Every person, regardless of fitness level, depends on the fuel that food provides in order to function.  However, Division I athletes exert their bodies far more than the average person and therefore they must take special consideration to the food they consume in order to preform their best in practices and in games. 

In season, a Colgate athlete practices for about two hours a day between five and six days a week, depending on if they have a game that week.  In addition, athletes weight train twice a week for approximately one hour per session.  That adds up to about 14 hours of exercise a week, which a very conservative number considering that most athletes dedicate extra time to improving their fitness and skills outside of official practice and game time.  

Since athletes train so much in season, many Colgate athletes claim that their eating habits change in and out of season. Soccer player junior Sophie Lederer, states, “In season I eat a lot more because I’m working out so much.” Whitney Jones, a junior field hockey player, agrees, and attributes her increased appetite to her busy practice and travel schedule and feeling like she needs more energy to preform well in her games.  

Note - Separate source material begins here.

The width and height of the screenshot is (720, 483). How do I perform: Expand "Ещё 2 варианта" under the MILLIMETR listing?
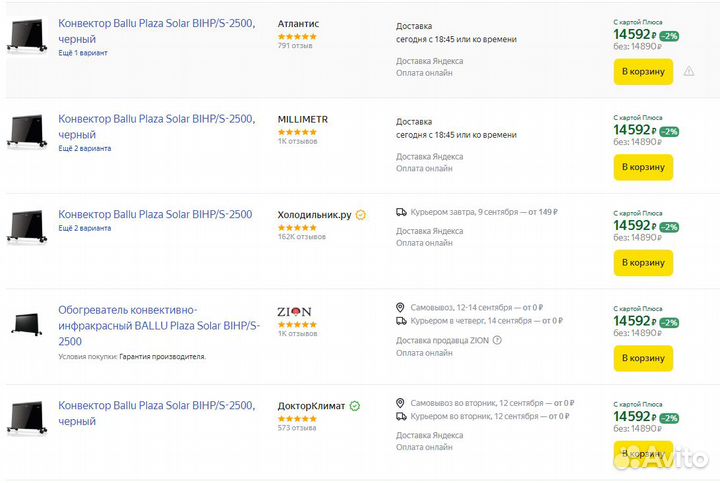85,148
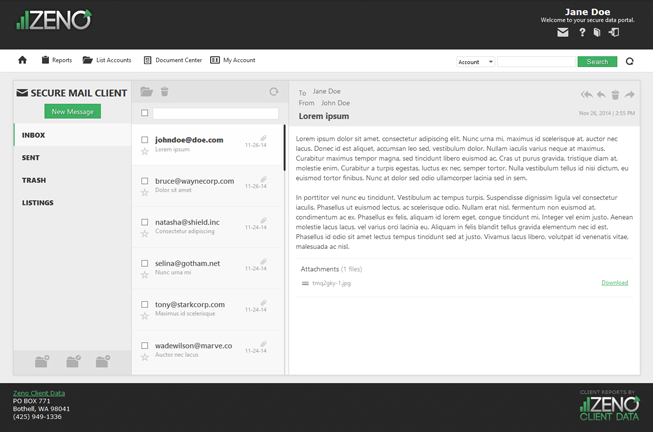Click the green Search button

(x=597, y=62)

However, basketball player junior Andrew Bargmann disagrees, stating that his schedule both in and out of season keeps his meals consistent and notes the importance for him to always eat enough calories so that he doesn’t

lose weight.   

One thing that all three athletes agree on is the importance the role that food plays in their performances. “When I eat well, I feel like I have more energy and don’t get stomach pains while I play… I also feel more agile, and light on my feet,” Lederer said. Bargmann agrees, stating that he feels “a lot more energized and ready to practice” after a healthy meal.  

Lederer claims that she can always feel the effects of the food she eats before she workouts, so pays particular attention to getting an adequate carb and protein intake.  Jones also makes sure she gets enough protein before and after practices and games and is especially conscious of what she eats the day before games.  

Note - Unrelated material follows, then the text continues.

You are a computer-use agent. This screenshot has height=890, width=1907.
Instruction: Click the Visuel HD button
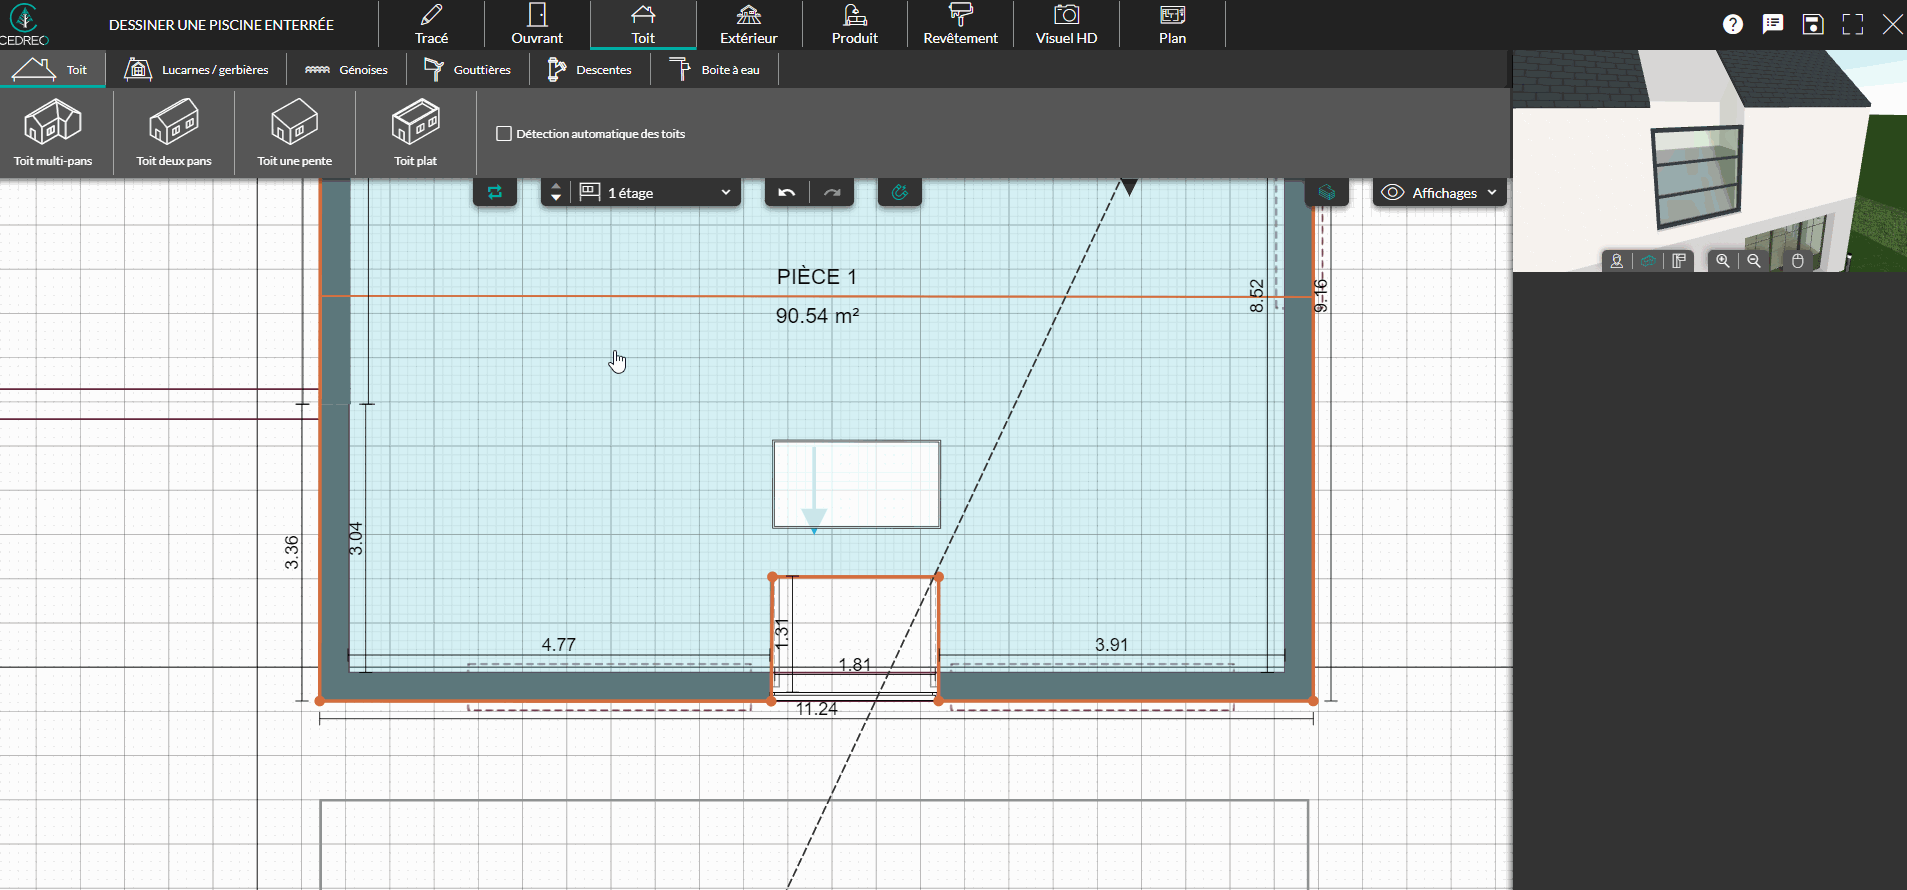coord(1066,25)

Most Colgate sports teams get a team pregame meal, which football player Alex Campbell cites as the biggest difference between his in season and out of season eating.  A typical pregame meal for junior Katie Conners before field hockey games consists of a bowl of oatmeal, eggs, toast and a piece of fruit.  And before track meets, Keane Sanders like to keep his meals light, eating only a few bananas and drinking water to stay hydrated. 

On days that Colgate doesn’t provide pregame meals, most athletes get their food from Frank Dining Hall, the Coop, their respective Greek letter houses or by cooking for themselves. Colgate also provides athletes with Gatorade, protein bars and protein shakes in the locker rooms.

Although Colgate does not provide athletes with a nutritionist, Lederer thinks the school does a good job with nutritional assistance.  There are usually signs around campus and emails about setting up appointments with the dietician.  However, Lederer would like Colgate to provide informational sessions specifically for athletes that would be required for every team and thinks it would be beneficial nutrition specific to pre and post workouts and in and out of season. Bargmann would love a nutritionist on campus who could make athletes specific food plans because he spends a lot of time figuring out what to eat and what nutrients his diet is lacking.